EXERCISE BRIEF: Substitute "Explorer" for "Finder" in the material, starting at the line that contains "This screenshot has height=162, width=259." and ending at the line that contains "Action: tap(403, 102)". Give back only those lines, with everything else left unchanged.

EXTRACTED ENTRIES:
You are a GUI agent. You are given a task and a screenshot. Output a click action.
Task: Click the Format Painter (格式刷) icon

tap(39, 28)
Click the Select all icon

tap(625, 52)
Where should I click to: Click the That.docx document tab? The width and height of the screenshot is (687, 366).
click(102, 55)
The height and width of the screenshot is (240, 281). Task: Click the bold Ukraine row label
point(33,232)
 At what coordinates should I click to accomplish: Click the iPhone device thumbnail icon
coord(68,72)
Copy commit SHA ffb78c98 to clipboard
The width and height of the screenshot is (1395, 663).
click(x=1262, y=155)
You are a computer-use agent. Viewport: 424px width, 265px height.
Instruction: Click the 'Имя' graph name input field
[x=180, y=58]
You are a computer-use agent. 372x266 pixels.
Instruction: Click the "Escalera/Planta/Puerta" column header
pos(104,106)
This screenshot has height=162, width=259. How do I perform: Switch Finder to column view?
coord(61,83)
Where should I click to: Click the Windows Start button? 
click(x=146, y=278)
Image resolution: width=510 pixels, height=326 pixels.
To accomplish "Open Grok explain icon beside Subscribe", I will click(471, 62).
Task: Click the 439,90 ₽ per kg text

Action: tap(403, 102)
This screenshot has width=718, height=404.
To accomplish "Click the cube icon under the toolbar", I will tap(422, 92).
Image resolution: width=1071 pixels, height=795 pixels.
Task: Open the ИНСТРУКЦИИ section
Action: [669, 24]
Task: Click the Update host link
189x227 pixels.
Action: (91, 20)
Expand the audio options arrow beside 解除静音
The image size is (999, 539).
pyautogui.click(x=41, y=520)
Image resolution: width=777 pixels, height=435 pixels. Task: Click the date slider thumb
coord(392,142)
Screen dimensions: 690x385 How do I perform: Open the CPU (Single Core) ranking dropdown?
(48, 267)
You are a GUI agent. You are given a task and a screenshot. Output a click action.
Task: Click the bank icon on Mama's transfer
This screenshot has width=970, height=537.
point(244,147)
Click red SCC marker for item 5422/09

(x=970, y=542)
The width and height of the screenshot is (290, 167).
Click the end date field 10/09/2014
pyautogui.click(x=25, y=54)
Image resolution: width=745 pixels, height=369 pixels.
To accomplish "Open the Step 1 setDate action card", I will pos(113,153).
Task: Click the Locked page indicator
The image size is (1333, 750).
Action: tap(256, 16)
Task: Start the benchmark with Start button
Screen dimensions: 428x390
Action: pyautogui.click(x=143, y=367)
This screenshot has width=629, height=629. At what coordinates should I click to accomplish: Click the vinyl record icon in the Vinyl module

FULL OUTPUT:
This screenshot has height=162, width=259. How do I perform: Switch Explorer to column view?
coord(61,83)
Where should I click to: Click the Windows Start button? 
click(x=146, y=278)
Image resolution: width=510 pixels, height=326 pixels.
To accomplish "Open Grok explain icon beside Subscribe", I will click(471, 62).
Task: Click the 439,90 ₽ per kg text

Action: tap(403, 102)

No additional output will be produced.